Tomke spricht nicht so gerne. Er hat keine Lust dazu, denn die Worte kommen ihm nur holprig über die Lippen. Darum schickt ihn seine Mama auch abwechselnd zur Ergotherapie, Logopädie, zum autogenen Training und zum Gesprächskreis. Sein Vater ist der Meinung, mit Sport könne man Tomkes Sprechschwierigkeiten auflockern und probiert mit ihm verschiedene Ballsportarten aus. Dabei interessiert sich Tomke gar nicht für blöde Ballspiele. Er ist eher fasziniert von der Glitzergrünen, die in der Sporthalle auf Rollschuhen tolle Figuren macht. Delia kann sogar noch viel mehr. Sie kann Tomkes Gedanken lesen und weiß immer ganz genau, was in ihm gerade vorgeht. Kein Wunder also, dass die beiden sich bald schon anfreunden. Überhaupt findet Tomke, müsse man einen Gedankenleser erfinden, mit dem auch die anderen hören könnten, was er gerade denkt. Dann bräuchte er nicht mehr sprechen und die Worte kämen nicht mehr unvollständig oder zu spät aus ihm heraus.

Tagebuch eines Überfliegers

Authentische Alltagsgeschichte mit Tiefgang

Authentisch und komisch erzählt Frauke Angel hier eine besondere Geschichte. Es ist eine Geschichte, die unterhält, hinter der gleichzeitig aber auch viel mehr steckt. Das Buch ist Ermutigung für Kinder mit kleinen Handicaps und, ist Ermahnung an überfürsorgliche. Ganz klar, es geht hier um Behinderung, Beeinträchtigung, Besonderheit. Also eben um die kleinen Handicaps, die manch einer mit sich herumträgt. Unser Protagonist, Tomke, stellt von Anfang an klar, dass er eine solche hat.
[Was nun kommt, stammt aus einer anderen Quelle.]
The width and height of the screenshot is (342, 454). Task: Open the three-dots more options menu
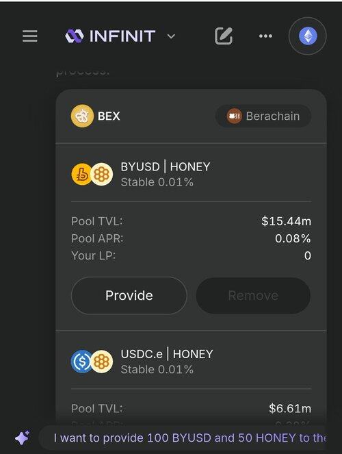point(265,36)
Auch wenn er sie selbst nicht als Behinderung wahrnimmt und ansieht. Er stottert. Mal mehr, mal weniger. Je mehr er sich unter Druck gesetzt fühlt, desto schwieriger fällt es ihm, die Worte über seine Lippen zu bringen. Manche Buchstaben gehen leichter als andere, manche Wörter mag er gerne, andere weniger. Unterhaltsam bringt die Autorin ihrer Leserschaft das im Laufe der Handlung näher. Gleichzeitig zeigt sie in ihr auch Erwachsene - Eltern, Lehrkräfte, Therapeuten - die ganz unterschiedlich mit dem Stottern umgehen. Die Mutter ist überfürsorglich, steckt Tomke jeden Tag in eine andere Therapie. Die Therapeuten wiederum finden das überflüssig und der Rest von Tomkes Verwandtschaft versucht das Stottern auf andere Art aufzulösen. Die Erfolge sind eher lau. Wirklich hilfreich ist da schon Tomkes Freundin und Mitschülerin, die ihn einfach so annimmt, wie er ist. Vielleicht liegt es daran, dass ihre Eltern taub sind und auf ihre eigene Weise kommunizieren. Auf jeden Fall geht Delia recht entspannt mit dem Thema um. Gleiches trifft auf die zunächst proletenhaft wirkende Nachbarin mit ihren Söhnen zu. Doch auch hier wandeln sich die Charaktere von beängstigend unfreundlich in sympathisch. Beide Jungs gehen auf eine Inklusionsschule - also eine Schule für besondere Kinder oder besonders Behinderte, wie die beiden abwechselnd behaupten. Hinter ihren Schilderungen werden ebenfalls Missstände angedeutet, die man in der Gesellschaft gerne einmal schönredet.
Und so entfaltet sich in Tagebuchform mit vielen witzigen Kritzeleien eine Geschichte, die man ganz unterschiedlich lesen kann. Unterhaltsam-witzig, kritisch-hinterfragend aber immer als Mut-machend und aufbauend. Denn Tomke lässt sich von den Großen wenig beeindrucken, sondern findet dank seiner Freunde seinen eigenen Weg, den er selbstbewusst geht. Das macht ihn zu eben jenem Überflieger, den der Titel des Buches erwähnt.

Tagebuch eines Überfliegers

„Tage-b-b-buch eines Überfliegers“ ist ein witzig geschriebenes Kinderbuch, das uns einen taffen Jungen vorstellt, der nur selten zum Sprechen kommt. Authentisch und berührend erzählt Frauke Angel dessen Geschichte und zeigt, wie er trotz allen kleinen und großen Stolperfallen seinen Weg findet und ihn mit voller Überzeugung geht. Großartig.